César Ortecho
Una de las cosas que nunca entendí de mi padre fue el hecho de haberse metido en el negocio del transporte público. Lima fue siempre una ciudad caótica, desorganizada, y el ambiente de los transportistas públicos giraba en torno a microbuses viejos, con el piso a olor a kerosén, mecánicos callejeros embadurnados en grasa, y botellas de cerveza para socializar. Recuerdo que aquella tarde estábamos en la Av. Parinacochas a la altura de la Av. México, ya eran como las tres de la tarde y yo ya estaba harto. Después de todo, a qué mocoso de 5 años le interesa estar reparando carros con su papá? Debería haber estado jugando con mis amigos del barrio o en la casa viendo dibujos animados. Al quejarme con mi papá, él respondió:
-” Pero, ¿que quieres que haga hijo? Tenemos que arreglar el carro, sino, ¿como nos iremos? No hay manera.”
-“Si pero ya no quiero estar aquí. Estamos desde las 10 de la mañana y tú dijiste que estaríamos de regreso para almorzar.”
- “Mira si tienes hambre pregúntale a esa señora cuánto cuestan sus butifarras y te compras una gaseosa también“-replicó, dándome un billete de 10 soles.
-“No, no tengo hambre, solo quiero ir a la casa.....”
Mi viejo se agarro la cabeza, miró para ambos lados de la calle, me miró a mí, y me pregunto:
- “¿Tú crees que puedas tomar un microbús? ¿Te acuerdas de la Av. Canadá, de la esquina en donde tú y tu mamá bajan cuando regresan del mercado?”
Yo asentía mi cabeza, feliz de saber que pronto me iría, a pesar que nunca había tomado un microbús solo. Sería toda una aventura para mí.
Paramos el microbús de la línea 44, aquella línea que para mi venía desde el fin del mundo y se iba hasta el fin del mundo. Mi papá habló con el chofer y el cobrador, les pagó, hizo que me siente a un lado de la puerta, y abrazándome, dijo:
-“Estate atento, hijo, ten cuidado en no pasarte de largo, voy a llamar a tu mamá para que te espere en la esquina.”
Diciendo esto me abrazó nuevamente, me dio un beso en la frente, bajó del microbús y mientras éste se alejaba, noté que él escribía, anotando el número de la placa del vehículo. El cobrador se sonrió y me palmeó en el hombro.

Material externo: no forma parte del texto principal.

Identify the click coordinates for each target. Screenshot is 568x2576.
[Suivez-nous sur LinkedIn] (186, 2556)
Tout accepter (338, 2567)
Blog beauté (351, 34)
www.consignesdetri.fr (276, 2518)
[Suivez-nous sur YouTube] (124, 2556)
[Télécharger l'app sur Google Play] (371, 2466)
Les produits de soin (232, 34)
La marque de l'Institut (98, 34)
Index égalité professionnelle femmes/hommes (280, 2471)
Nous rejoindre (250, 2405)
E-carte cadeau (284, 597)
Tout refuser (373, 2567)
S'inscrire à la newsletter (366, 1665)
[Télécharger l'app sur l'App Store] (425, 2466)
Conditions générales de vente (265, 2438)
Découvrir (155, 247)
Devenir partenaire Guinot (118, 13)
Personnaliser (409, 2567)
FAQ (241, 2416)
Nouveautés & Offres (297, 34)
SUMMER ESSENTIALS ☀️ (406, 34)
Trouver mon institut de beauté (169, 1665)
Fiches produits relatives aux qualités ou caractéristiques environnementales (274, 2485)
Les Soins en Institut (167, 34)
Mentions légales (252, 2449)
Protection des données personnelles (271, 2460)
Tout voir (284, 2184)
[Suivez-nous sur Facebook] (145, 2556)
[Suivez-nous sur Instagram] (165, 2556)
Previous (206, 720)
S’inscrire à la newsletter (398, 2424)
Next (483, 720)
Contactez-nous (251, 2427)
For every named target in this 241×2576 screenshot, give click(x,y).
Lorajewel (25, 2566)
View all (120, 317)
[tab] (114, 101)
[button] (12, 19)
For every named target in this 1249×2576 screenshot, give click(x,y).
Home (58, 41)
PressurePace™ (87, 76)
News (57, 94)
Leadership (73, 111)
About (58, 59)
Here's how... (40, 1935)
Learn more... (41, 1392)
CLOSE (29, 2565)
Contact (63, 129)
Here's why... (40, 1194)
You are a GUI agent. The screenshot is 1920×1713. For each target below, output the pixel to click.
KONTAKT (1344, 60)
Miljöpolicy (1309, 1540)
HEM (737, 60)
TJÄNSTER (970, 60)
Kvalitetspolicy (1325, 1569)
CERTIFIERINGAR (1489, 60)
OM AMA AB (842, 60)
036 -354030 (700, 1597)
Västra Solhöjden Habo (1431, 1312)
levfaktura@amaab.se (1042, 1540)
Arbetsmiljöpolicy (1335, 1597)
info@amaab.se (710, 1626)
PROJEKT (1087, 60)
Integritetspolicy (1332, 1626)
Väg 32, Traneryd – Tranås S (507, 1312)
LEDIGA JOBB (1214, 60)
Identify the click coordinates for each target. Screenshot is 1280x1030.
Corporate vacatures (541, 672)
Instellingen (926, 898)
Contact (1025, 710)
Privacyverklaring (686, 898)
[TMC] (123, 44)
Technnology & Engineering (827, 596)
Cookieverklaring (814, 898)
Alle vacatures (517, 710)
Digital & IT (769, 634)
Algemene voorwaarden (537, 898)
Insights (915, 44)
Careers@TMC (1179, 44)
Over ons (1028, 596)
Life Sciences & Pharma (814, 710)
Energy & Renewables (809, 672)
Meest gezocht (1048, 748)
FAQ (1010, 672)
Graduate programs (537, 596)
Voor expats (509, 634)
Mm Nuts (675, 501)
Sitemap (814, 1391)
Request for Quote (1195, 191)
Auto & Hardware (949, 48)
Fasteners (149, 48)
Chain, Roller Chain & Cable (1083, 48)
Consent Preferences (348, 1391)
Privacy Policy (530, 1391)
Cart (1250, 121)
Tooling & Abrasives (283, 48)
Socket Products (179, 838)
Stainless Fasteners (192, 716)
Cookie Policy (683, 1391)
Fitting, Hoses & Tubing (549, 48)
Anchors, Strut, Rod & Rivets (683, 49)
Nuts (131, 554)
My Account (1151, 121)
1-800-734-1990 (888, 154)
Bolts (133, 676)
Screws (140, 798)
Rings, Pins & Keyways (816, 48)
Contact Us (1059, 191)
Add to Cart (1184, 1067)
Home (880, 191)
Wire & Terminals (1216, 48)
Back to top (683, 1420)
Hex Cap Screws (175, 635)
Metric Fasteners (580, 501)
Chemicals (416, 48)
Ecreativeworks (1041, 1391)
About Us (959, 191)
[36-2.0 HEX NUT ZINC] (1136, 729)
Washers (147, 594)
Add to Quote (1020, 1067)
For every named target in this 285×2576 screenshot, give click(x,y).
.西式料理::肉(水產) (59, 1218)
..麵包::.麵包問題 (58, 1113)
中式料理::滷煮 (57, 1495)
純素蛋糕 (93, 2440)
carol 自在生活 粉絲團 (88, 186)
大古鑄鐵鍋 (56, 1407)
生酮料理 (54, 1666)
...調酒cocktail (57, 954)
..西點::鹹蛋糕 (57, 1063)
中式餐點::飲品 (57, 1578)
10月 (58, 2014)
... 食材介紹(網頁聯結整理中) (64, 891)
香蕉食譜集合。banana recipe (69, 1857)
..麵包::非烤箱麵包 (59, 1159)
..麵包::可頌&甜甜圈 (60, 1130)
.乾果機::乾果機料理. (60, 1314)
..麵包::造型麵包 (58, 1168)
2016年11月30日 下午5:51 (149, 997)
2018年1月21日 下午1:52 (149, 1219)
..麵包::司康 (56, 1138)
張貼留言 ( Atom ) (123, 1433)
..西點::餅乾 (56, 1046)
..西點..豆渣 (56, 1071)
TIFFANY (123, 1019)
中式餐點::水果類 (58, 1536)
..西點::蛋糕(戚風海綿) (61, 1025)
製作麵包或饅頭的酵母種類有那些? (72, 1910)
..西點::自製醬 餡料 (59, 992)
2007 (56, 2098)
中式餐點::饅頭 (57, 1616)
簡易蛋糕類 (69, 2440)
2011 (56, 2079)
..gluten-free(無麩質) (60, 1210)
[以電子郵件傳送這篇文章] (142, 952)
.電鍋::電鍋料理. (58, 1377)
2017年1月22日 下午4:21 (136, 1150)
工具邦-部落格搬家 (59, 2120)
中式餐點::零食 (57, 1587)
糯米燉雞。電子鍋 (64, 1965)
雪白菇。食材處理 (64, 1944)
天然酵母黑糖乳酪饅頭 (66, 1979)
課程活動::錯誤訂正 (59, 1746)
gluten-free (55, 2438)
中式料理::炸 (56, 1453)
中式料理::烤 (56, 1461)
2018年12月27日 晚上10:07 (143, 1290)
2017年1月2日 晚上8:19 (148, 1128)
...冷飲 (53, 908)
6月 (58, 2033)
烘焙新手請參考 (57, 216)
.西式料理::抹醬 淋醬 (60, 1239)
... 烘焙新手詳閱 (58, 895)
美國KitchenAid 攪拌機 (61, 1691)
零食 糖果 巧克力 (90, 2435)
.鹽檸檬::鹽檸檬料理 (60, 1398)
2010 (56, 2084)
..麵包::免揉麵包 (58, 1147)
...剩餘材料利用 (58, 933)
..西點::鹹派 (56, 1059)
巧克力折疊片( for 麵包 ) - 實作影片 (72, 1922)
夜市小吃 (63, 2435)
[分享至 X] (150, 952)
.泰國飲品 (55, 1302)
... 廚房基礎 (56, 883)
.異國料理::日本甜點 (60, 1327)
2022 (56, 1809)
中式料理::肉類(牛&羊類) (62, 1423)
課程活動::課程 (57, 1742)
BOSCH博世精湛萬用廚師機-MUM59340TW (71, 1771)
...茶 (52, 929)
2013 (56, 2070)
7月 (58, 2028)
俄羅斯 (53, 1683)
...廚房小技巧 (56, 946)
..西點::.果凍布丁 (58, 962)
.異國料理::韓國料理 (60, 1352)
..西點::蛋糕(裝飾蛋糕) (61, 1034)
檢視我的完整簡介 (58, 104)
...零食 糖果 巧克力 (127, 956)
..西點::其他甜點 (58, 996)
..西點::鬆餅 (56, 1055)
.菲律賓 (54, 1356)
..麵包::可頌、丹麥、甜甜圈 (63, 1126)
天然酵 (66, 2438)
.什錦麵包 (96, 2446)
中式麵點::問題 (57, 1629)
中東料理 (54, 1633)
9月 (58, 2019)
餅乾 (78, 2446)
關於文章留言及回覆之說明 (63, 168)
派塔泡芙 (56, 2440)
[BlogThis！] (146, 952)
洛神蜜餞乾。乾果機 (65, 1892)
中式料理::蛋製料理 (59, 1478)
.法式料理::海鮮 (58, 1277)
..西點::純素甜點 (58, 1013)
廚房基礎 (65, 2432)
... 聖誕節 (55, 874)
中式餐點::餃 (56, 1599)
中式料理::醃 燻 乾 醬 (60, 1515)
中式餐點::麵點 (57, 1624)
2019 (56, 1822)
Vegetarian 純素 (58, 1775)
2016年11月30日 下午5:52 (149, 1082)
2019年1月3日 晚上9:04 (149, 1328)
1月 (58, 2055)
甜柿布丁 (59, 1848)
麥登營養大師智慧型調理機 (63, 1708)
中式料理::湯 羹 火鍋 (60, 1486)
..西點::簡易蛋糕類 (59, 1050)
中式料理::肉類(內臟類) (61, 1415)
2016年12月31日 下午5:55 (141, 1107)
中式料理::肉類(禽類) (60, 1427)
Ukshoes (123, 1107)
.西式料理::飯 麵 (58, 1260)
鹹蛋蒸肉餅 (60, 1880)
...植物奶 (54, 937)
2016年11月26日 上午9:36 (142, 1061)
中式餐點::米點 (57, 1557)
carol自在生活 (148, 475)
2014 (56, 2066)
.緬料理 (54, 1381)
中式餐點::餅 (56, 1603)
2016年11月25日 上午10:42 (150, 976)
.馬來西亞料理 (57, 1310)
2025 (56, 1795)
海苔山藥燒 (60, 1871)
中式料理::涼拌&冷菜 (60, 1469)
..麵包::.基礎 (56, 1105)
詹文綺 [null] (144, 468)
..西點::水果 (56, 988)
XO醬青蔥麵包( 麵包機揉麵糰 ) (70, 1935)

Los escasos 15 a 20 minutos del viaje fueron toda una odisea para mí. Posiblemente parpadeé poco durante todo el trayecto, presa de la emoción y esa sensación de aventura. Era como descubrir nuevos mundos y horizontes. Recuerdo que no sentí temor, además recordaba muy bien la esquina donde debía bajarme. El microbús subió por la Av. México hasta llegar a la Av. Aviación, para luego subir por la Av. Evitamiento hasta llegar a la Av. Circunvalación y bajar por la Av. Canadá. Al ver a mi mamá esperándome grite:
-”¡Bajo!, ¡bajo!”
El microbús paró, y mientras bajaba de él, mi madre me sonreía moviendo la cabeza pícaramente. La abracé con toda mi alma, y ella me recibió diciendo:
-”Ya me imagino lo harto que habrá estado tu papá para que te mande solo, pero está bien, algún día tenías que haber aprendido a moverte solo en un microbús.”
Hoy en día, trabajo para una aerolínea. He hecho una infinidad de viajes solo a muchos lugares y varios países, y emigré a los Estados Unidos sin tener un solo familiar cercano viviendo próximo a donde yo vivo. Las épocas de los microbuses con olor a kerosén, cerveza y grasa de autos, son tan distantes y cercanos para mí como lo es mi querido país. Y el recuerdo de esas muestras de libertad vigilada y controlada, mas no reprimida, son el mayor regalo que mis padres me dieron durante mi infancia y adolescencia. Aquellos inolvidables viajes de 15 minutos, los mejores, en donde se sentía algo que el tiempo, la distancia, y la ausencia no han podido cambiar: el amor que me dieron, incondicional, sin ningún egoísmo.